Please repeat exactly the lines below from the line with "Where should I click to: Click the" to the line with "Task: Select the Collection scan node", including both, and leave out every picture.

Stored records

══════════

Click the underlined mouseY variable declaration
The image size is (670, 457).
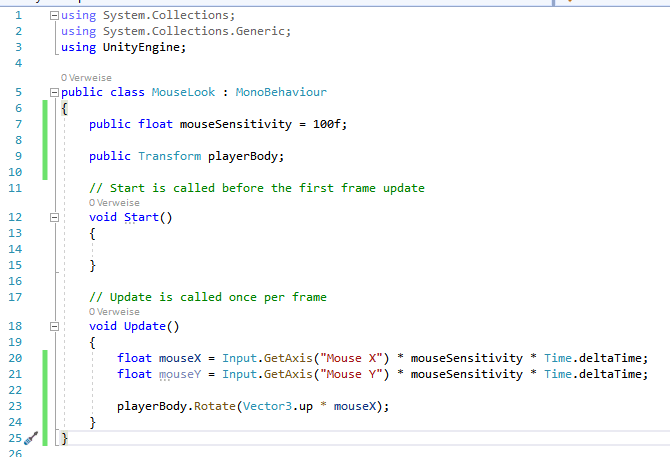click(x=180, y=374)
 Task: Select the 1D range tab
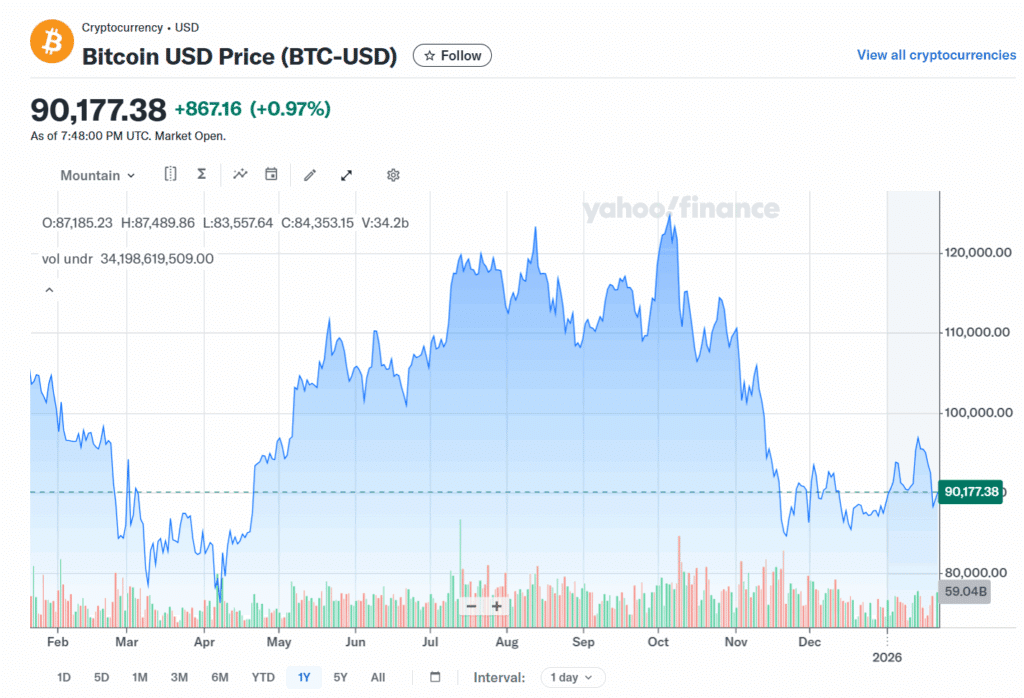coord(63,677)
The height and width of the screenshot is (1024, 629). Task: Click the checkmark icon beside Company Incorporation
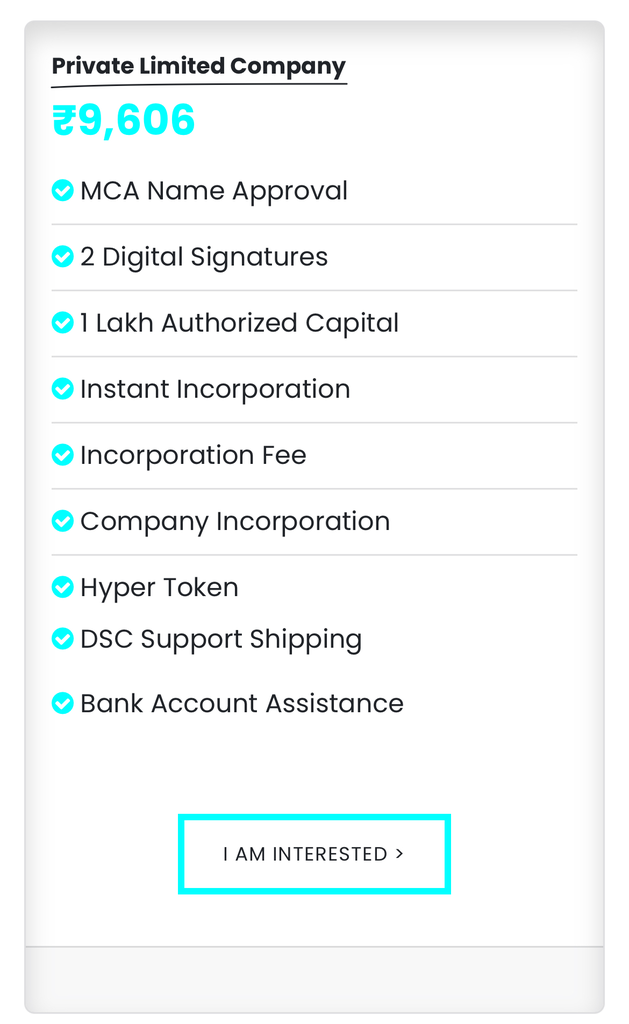62,521
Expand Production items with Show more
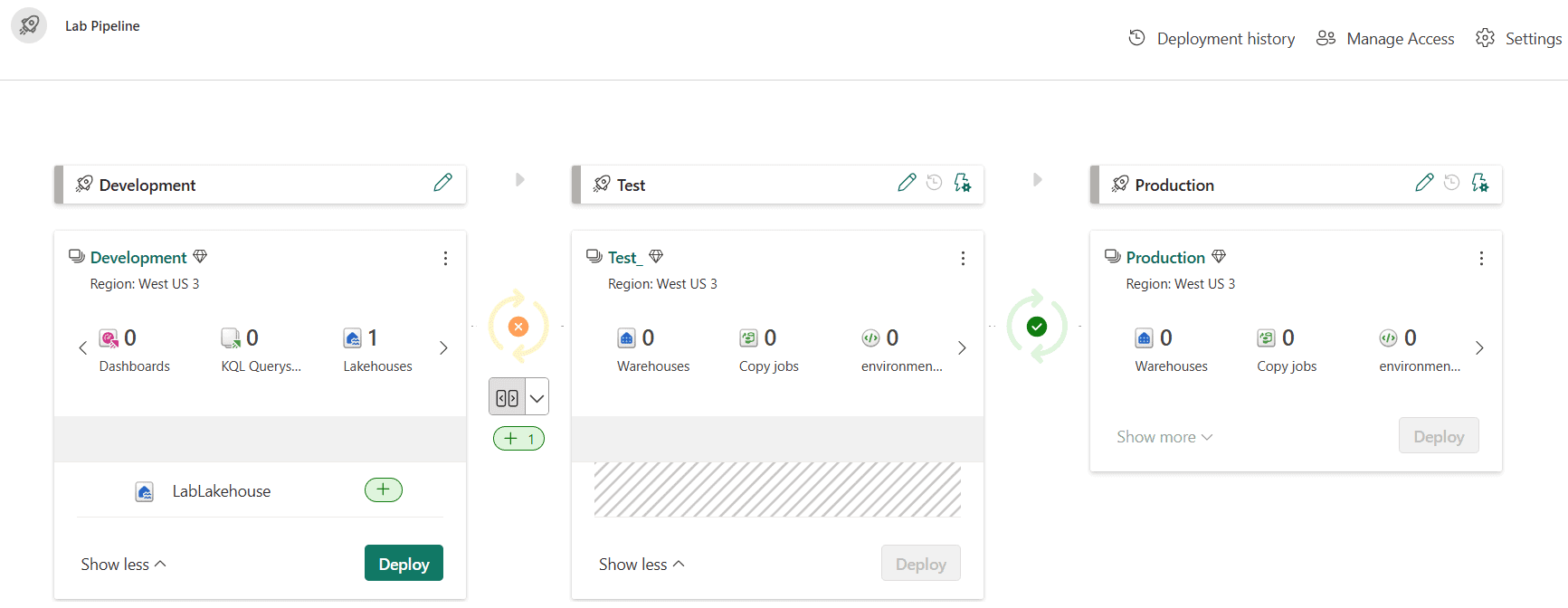Image resolution: width=1568 pixels, height=608 pixels. point(1164,437)

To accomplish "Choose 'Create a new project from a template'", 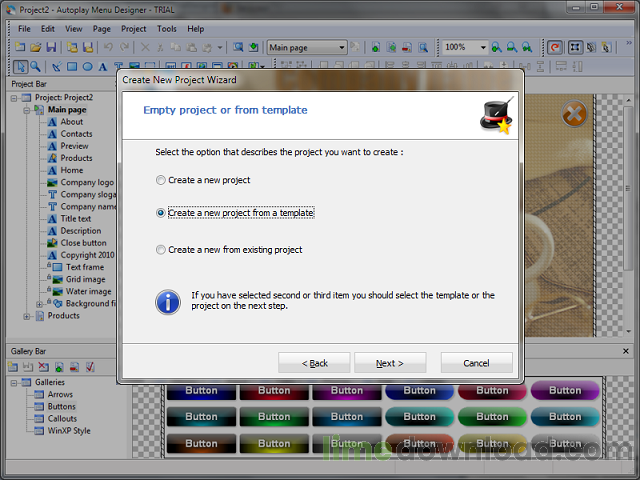I will [161, 213].
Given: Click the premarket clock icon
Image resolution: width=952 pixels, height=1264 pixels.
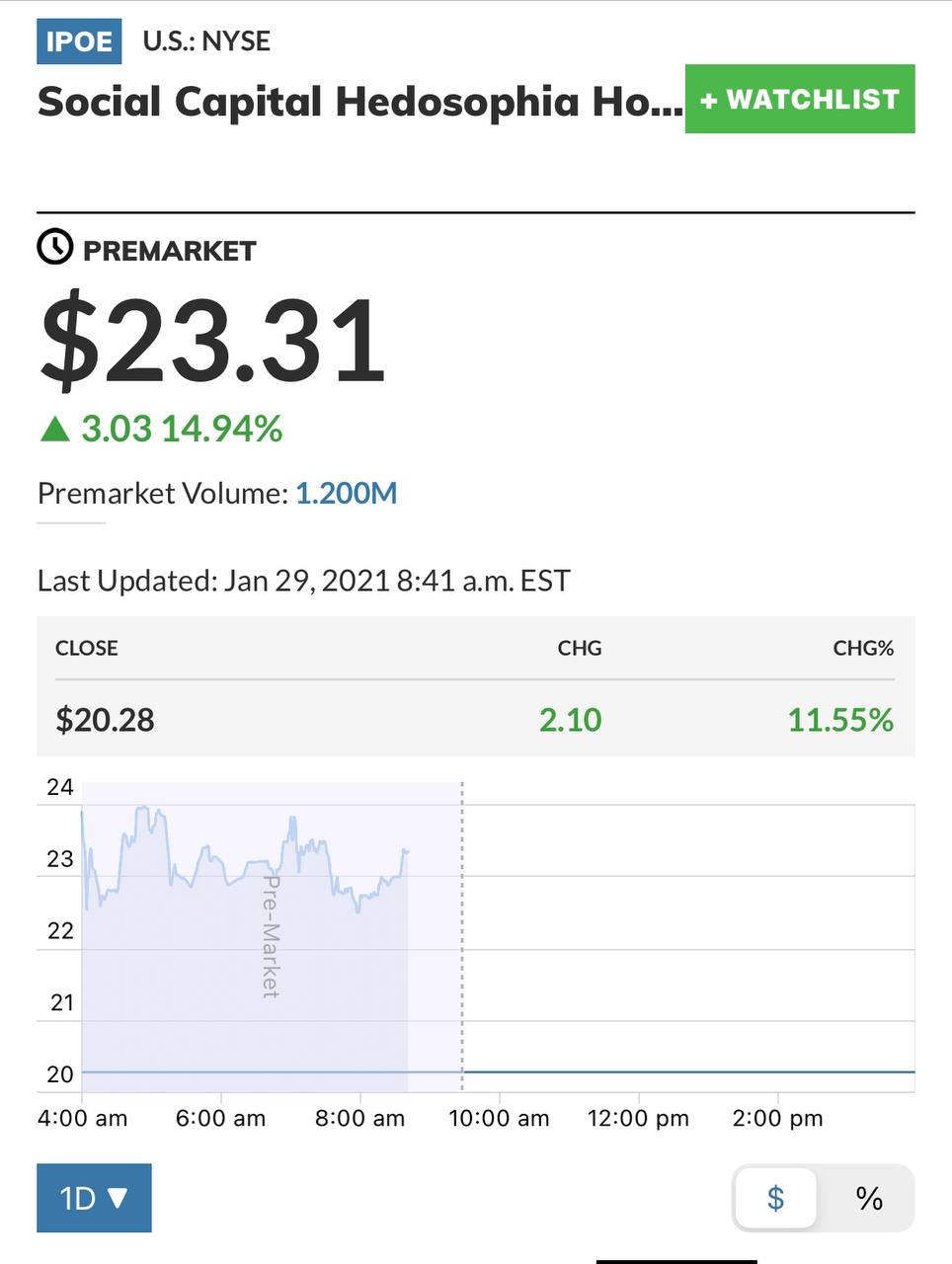Looking at the screenshot, I should (x=55, y=247).
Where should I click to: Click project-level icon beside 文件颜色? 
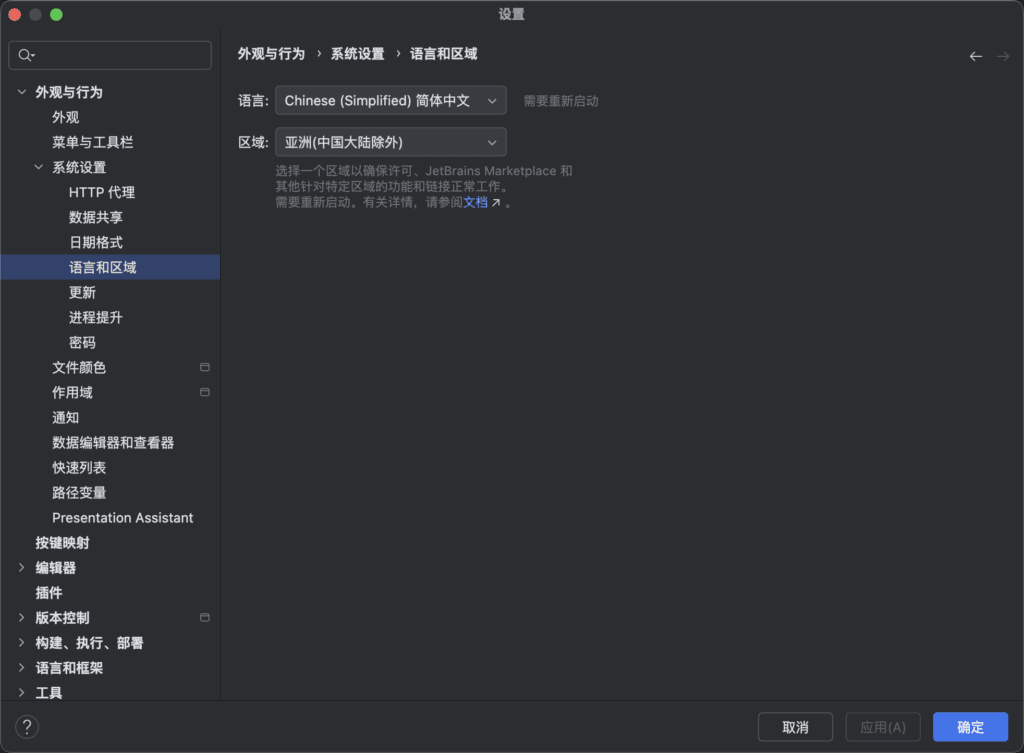[205, 367]
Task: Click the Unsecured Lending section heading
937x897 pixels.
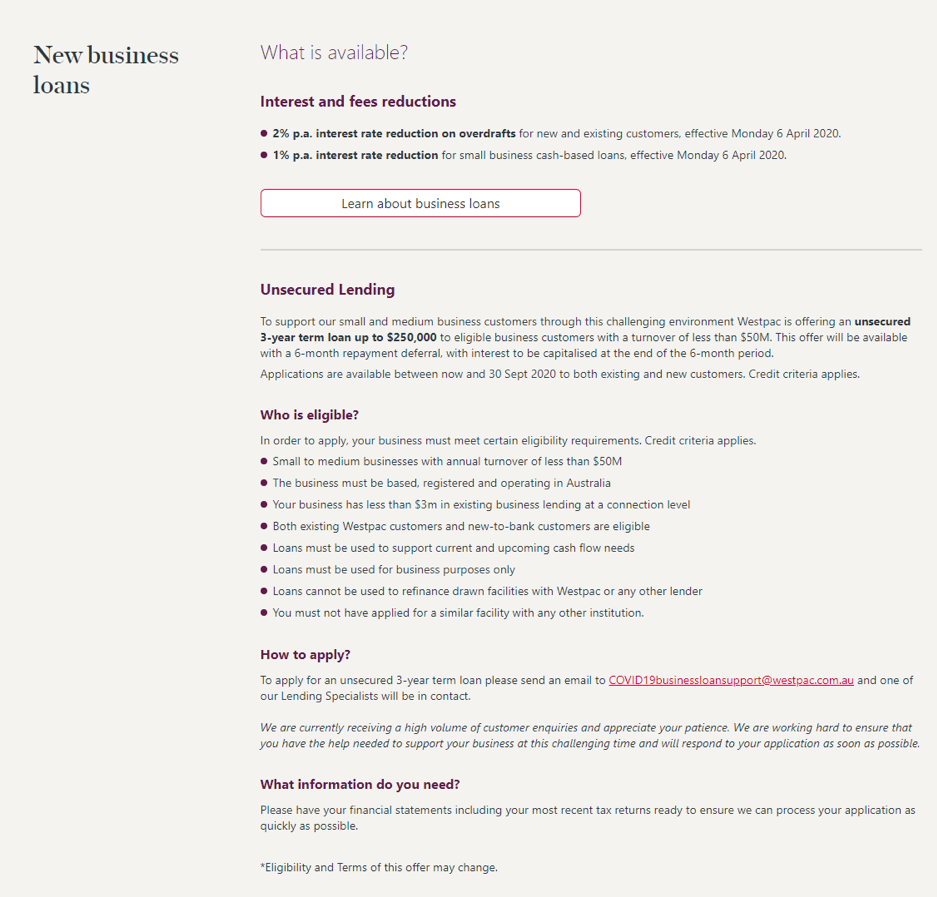Action: pyautogui.click(x=326, y=289)
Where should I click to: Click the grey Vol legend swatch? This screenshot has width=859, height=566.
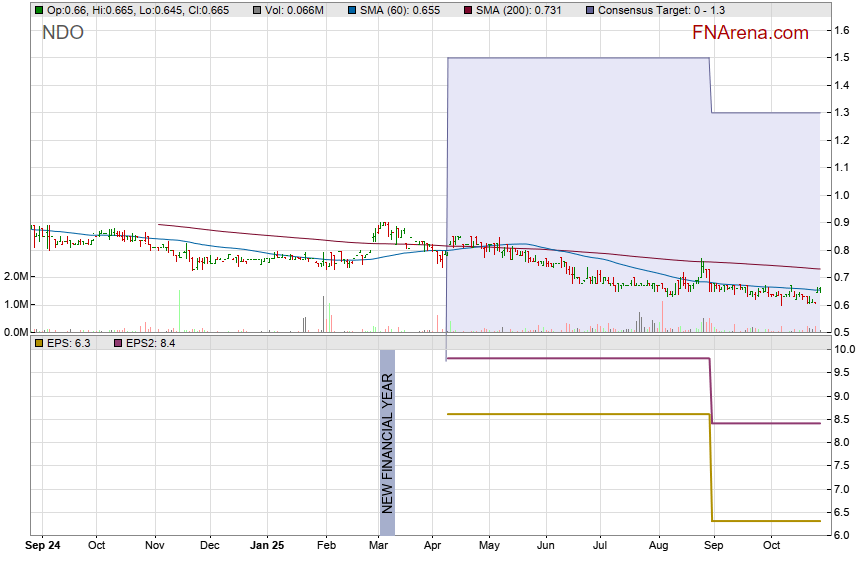click(x=258, y=10)
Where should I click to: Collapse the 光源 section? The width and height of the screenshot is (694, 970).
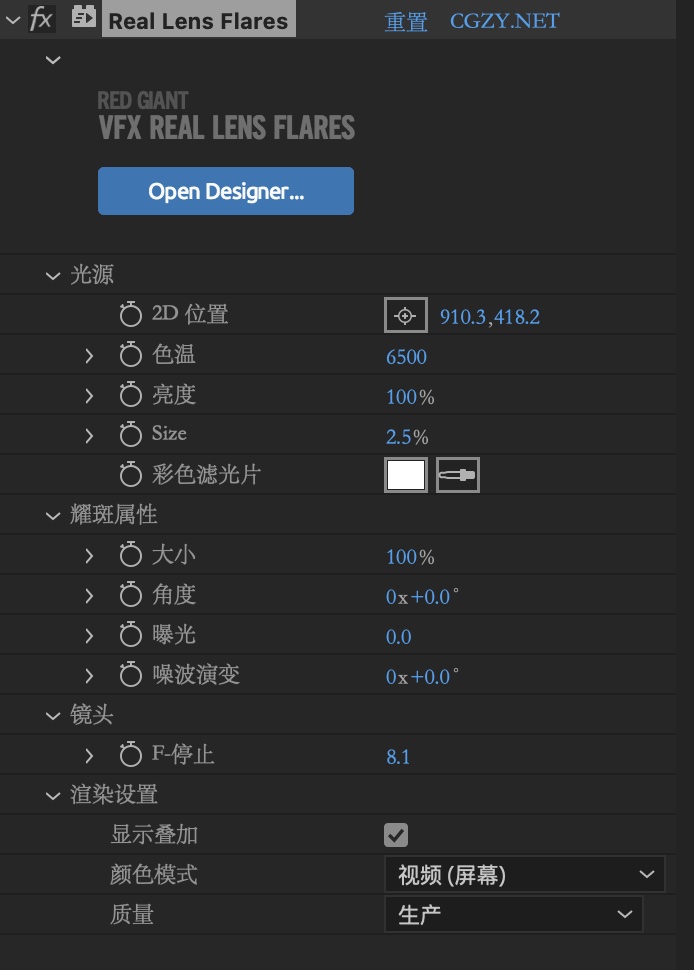point(53,276)
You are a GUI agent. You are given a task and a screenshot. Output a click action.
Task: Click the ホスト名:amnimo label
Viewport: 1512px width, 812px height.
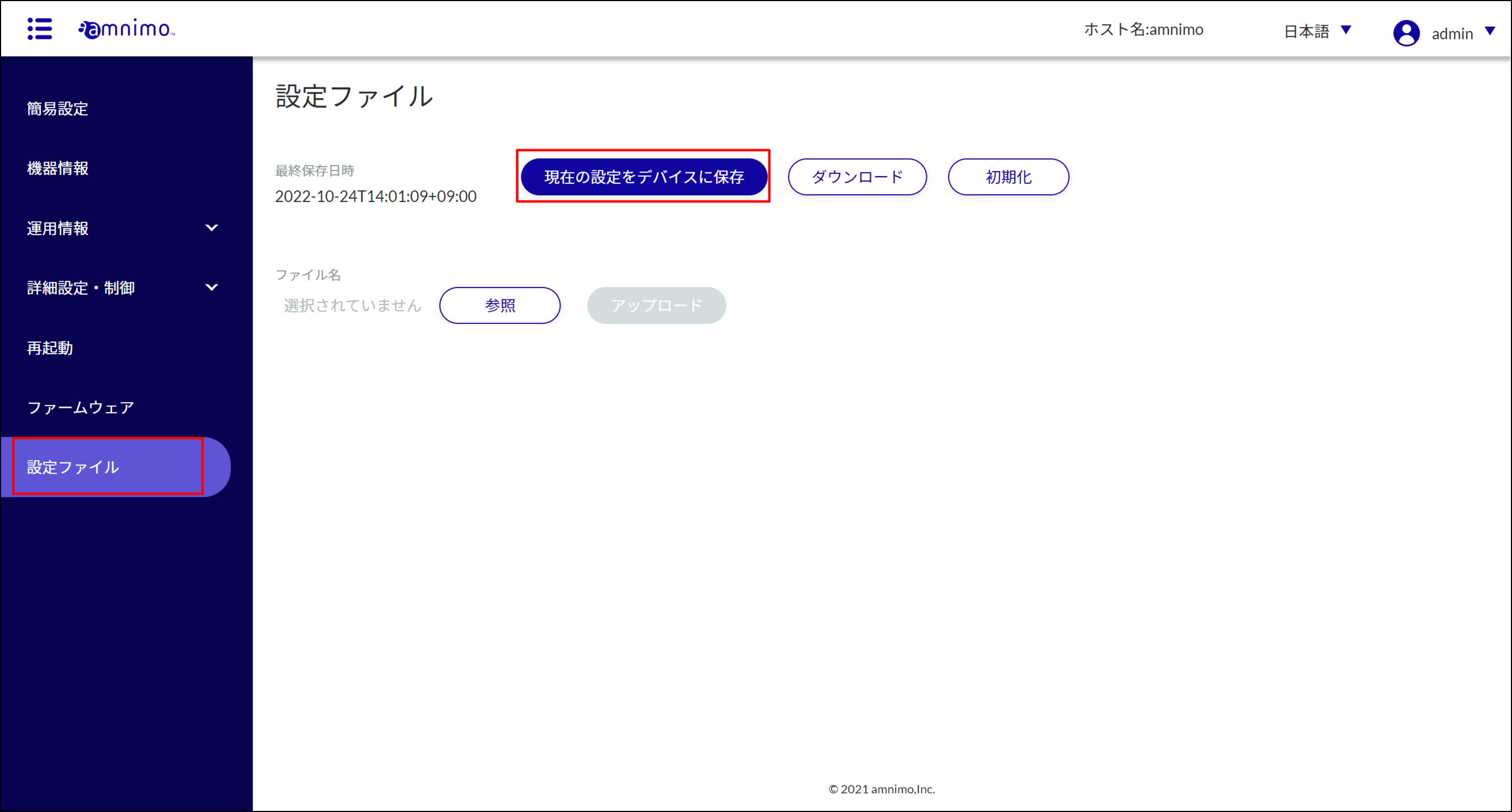(x=1143, y=29)
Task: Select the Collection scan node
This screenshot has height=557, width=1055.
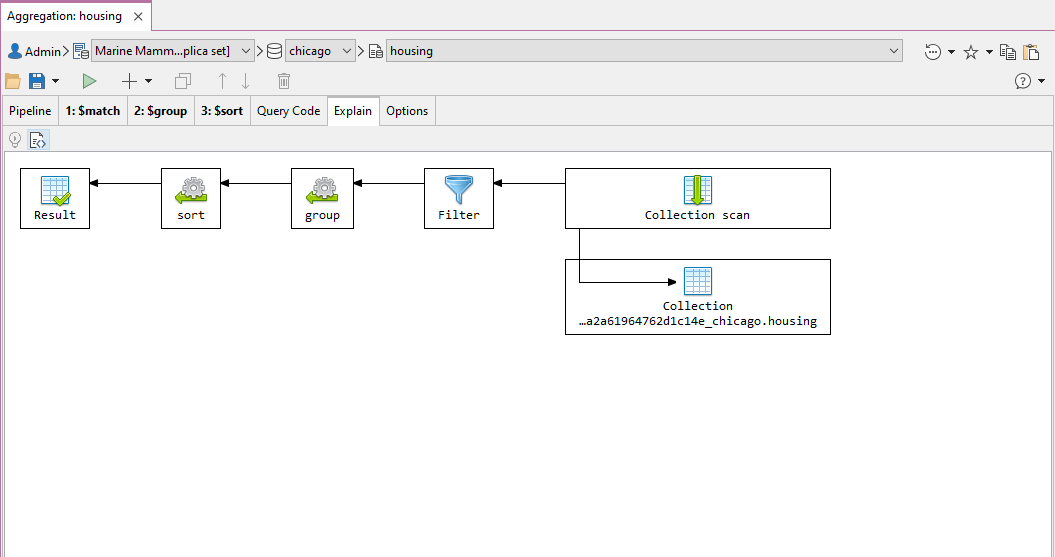Action: 697,198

══════════

> **Answer to this exercise**
Where should I click to: Click the grey Vol legend swatch? This screenshot has width=859, height=566.
click(x=258, y=10)
Where should I click to: Collapse the 光源 section? The width and height of the screenshot is (694, 970).
point(53,276)
You are a GUI agent. You are given a task and a screenshot. Output a click action.
Task: Click the ホスト名:amnimo label
Viewport: 1512px width, 812px height.
(x=1143, y=29)
Task: Select the Collection scan node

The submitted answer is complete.